Exercise directions: In the entries below, find the line with "This screenshot has width=856, height=535." and print exactly every line from there up to and including the line with "Click the Margarita", with no other lines.

Stored data entries:

......

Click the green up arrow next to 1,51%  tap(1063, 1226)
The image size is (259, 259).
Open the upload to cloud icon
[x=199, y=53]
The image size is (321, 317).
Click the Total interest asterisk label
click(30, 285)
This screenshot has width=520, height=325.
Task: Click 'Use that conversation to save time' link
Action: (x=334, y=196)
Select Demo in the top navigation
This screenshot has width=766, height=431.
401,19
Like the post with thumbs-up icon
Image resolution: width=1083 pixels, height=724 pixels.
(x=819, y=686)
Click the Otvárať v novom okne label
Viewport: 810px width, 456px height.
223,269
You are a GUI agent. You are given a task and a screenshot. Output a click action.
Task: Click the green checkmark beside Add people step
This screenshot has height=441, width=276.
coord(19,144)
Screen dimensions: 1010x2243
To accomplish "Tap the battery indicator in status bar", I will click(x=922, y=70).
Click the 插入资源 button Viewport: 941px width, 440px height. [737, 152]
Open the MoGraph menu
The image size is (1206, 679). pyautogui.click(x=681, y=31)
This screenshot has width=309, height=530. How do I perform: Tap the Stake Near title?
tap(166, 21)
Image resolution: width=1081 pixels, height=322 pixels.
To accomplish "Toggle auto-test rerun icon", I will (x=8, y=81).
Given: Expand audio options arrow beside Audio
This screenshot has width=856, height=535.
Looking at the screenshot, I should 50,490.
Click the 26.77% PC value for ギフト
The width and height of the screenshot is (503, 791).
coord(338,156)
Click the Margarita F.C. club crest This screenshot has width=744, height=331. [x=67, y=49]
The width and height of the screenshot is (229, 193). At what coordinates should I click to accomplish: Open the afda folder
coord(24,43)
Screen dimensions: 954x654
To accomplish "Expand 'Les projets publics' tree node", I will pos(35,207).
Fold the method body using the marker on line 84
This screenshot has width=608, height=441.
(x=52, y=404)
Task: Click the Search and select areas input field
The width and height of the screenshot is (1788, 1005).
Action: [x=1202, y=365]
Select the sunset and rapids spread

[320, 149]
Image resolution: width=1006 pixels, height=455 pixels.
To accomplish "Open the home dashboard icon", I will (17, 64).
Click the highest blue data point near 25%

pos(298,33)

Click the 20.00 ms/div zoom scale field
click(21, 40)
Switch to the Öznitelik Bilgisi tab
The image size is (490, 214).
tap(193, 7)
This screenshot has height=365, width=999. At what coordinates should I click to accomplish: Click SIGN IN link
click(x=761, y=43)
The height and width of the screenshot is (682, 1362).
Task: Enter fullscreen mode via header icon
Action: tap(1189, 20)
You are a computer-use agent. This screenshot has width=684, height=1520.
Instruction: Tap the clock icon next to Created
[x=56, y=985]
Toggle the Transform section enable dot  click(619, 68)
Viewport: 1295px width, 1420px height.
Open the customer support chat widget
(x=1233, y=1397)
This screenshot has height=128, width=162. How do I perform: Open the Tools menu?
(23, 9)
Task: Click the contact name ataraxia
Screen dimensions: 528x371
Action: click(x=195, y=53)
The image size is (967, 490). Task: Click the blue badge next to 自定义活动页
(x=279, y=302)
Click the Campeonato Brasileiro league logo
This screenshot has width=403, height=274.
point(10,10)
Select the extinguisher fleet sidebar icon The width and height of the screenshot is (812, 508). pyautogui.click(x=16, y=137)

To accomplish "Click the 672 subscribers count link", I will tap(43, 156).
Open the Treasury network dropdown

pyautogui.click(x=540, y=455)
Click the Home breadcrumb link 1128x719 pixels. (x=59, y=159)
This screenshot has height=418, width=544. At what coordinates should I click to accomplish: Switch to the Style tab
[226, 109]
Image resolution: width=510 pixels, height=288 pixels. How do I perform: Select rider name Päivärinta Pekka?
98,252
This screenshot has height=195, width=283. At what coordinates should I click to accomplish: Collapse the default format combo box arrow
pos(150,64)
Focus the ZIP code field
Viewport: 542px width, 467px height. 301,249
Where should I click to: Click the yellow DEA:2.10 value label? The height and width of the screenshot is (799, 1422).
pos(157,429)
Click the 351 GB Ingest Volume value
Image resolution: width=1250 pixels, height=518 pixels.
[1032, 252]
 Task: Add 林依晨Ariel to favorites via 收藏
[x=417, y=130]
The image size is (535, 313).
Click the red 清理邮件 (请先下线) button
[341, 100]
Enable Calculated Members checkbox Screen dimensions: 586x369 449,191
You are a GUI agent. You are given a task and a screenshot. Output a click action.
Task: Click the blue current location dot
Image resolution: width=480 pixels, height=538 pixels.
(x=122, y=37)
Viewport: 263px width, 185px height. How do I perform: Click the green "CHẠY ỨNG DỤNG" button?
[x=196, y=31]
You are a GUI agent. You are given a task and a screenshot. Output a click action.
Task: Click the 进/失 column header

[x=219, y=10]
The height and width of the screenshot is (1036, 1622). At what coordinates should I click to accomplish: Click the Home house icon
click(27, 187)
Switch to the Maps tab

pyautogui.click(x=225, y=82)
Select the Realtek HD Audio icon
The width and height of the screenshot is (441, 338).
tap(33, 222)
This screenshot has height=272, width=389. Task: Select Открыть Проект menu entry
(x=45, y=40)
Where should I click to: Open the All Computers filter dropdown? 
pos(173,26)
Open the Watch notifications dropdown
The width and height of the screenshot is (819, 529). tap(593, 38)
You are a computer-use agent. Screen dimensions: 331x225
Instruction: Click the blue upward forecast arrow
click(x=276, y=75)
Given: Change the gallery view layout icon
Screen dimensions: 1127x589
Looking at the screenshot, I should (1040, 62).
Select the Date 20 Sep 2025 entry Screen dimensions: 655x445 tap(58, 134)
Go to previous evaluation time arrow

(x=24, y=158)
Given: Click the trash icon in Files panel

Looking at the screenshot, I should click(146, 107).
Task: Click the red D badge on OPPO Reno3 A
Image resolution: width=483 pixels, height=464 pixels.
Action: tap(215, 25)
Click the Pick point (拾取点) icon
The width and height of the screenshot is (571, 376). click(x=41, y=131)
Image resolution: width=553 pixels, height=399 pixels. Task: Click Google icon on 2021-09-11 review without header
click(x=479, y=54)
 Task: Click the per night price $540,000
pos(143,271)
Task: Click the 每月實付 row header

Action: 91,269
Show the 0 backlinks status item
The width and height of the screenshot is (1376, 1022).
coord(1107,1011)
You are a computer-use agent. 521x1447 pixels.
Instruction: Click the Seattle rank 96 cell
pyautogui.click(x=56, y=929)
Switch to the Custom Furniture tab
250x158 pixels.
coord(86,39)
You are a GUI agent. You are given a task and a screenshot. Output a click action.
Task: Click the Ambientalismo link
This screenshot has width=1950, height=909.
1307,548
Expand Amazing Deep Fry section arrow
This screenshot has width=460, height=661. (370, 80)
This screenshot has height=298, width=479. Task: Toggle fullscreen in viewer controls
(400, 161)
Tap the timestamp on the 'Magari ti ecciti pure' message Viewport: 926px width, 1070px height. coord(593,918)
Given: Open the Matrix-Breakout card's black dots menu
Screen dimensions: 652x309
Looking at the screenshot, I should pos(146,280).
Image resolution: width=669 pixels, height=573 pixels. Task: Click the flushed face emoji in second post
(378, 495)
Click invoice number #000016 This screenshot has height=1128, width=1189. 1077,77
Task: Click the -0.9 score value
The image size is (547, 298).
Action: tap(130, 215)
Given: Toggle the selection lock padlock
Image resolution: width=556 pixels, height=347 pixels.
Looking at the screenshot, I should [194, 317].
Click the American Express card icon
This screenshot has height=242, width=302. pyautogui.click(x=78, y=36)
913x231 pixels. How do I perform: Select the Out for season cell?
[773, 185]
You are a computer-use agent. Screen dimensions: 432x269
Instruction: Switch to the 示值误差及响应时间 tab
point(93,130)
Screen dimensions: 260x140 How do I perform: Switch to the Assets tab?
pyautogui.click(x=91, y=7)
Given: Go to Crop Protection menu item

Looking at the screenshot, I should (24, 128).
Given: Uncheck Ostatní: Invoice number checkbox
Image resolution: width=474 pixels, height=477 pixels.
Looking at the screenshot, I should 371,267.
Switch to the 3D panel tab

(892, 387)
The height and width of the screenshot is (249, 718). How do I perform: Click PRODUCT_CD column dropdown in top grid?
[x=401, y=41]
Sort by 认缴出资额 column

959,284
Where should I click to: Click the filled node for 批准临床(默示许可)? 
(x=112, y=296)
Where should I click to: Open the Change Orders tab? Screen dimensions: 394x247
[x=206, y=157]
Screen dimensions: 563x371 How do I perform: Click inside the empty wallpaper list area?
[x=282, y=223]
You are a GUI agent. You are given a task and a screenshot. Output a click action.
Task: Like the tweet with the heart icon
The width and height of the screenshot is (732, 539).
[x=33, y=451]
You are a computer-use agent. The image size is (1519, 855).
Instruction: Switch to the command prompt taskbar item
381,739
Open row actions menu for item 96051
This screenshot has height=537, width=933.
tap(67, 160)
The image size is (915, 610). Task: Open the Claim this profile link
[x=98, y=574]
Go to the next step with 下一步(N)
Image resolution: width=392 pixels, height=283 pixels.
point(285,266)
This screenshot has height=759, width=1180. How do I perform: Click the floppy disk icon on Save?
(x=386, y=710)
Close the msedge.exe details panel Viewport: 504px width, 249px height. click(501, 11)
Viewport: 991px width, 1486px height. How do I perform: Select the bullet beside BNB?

......

Written solution:
This screenshot has width=856, height=535.
Looking at the screenshot, I should 50,490.
Click the 26.77% PC value for ギフト
The width and height of the screenshot is (503, 791).
coord(338,156)
Click the Margarita F.C. club crest This screenshot has width=744, height=331. [x=67, y=49]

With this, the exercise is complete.